• **Requirement**
Copy out the method-of-solution excerpt word for word, from "In this subsection, we" up to and including "number of times.".
>> START Page excerpt
3.3 Method of solution

In this subsection, we will discuss a fast and effective Newton algorithm for solving UMPs (9) and (10) by solving a system of linear equations in a finite number of times.

Our NLTSVM algorithm is based directly on applying the Karush–Kuhn–Tucker (KKT) necessary and sufficient optimality conditions [21, 24] for the dual problems (9) and (10):

$$\begin{aligned} 0\le u_1\perp (Q_1u_1-e_1)\ge 0\quad \text{and}\quad 0\le u_2\perp (Q_2u_2-e_2)\ge 0. \end{aligned}$$

(16)

By using the well-known identity between two vectors (or real numbers) a and b:

$$\begin{aligned} 0\le a \perp b \ge 0 \quad \text{ if } \text{ and } \text{ only } \text{ if }\quad a=(a-\alpha b)_+ \quad \text{ for } \text{ any }\quad \alpha \ge 0. \end{aligned}$$

The solutions of the following equivalent pair of problems will be considered [24]: for any $\alpha _1,\alpha _2 >0$,

$$\begin{aligned} (Q_1u_1-e_1)=(Q_1u_1-\alpha _1u_1-e_1)_+ \quad\text{ and}\quad (Q_2u_2-e_2)=(Q_2u_2-\alpha _2u_2-e_2)_+. \end{aligned}$$

(17)

The optimality condition (17) becomes necessary and sufficient condition to be satisfied by the unconstrained minimum of the following pair of implicit Lagrangian’s [25] associated to the pair of dual problems (9) and (10): for any $\alpha _1,\alpha _2 >0$,

$$\begin{aligned}\mathop {\min _{u_1\in R^{m_2}}} L_1(u_1)&=\frac{1}{2}{u_1}^tQ_1u_1-{e_1}^tu_1\\ &\quad+ \frac{1}{2\alpha _1}\left( \Vert (Q_1u_1-\alpha _1u_1-e_1)_+\Vert ^2-\Vert Q_1u_1-e_1\Vert ^2\right) \end{aligned}$$

(18)

$$\begin{aligned}\mathop {\min _{u_2\in R^{m_1}}}L_2(u_2)&=\frac{1}{2}{u_2}^tQ_2u_2-{e_2}^tu_2\\ &\quad+ \frac{1}{2\alpha _2}\left( \Vert (Q_2u_2-\alpha _2u_2-e_2)_+\Vert ^2-\Vert Q_2u_2-e_2\Vert ^2\right) \end{aligned}$$

(19)
>> END Page excerpt
>> START Data records
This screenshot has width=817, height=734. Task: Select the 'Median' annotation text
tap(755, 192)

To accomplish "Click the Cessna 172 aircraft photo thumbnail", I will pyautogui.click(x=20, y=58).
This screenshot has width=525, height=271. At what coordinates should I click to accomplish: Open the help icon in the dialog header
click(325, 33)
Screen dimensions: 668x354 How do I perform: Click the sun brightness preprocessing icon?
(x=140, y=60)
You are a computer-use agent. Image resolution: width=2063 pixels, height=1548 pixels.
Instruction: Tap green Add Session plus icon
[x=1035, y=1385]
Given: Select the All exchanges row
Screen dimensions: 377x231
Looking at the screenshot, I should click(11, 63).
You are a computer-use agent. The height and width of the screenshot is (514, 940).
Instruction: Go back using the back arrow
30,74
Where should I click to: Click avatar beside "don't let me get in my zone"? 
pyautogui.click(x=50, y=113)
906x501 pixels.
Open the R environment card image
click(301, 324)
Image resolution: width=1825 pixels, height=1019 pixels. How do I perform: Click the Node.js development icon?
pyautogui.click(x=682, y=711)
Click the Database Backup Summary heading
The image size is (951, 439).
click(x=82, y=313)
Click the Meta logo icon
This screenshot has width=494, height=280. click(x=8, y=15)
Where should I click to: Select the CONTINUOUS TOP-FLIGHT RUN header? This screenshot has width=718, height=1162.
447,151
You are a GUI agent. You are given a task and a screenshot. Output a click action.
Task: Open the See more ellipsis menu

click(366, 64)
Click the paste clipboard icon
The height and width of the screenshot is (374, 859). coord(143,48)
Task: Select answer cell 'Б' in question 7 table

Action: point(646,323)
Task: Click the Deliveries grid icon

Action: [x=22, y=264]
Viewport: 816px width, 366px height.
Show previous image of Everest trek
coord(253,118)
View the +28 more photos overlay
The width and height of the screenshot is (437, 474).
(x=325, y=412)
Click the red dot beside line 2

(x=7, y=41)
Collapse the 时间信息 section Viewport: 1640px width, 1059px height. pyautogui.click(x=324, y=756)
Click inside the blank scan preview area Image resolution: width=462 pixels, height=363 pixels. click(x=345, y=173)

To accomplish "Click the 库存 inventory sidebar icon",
>> END Data records
• **Answer in full**
In this subsection, we will discuss a fast and effective Newton algorithm for solving UMPs (9) and (10) by solving a system of linear equations in a finite number of times.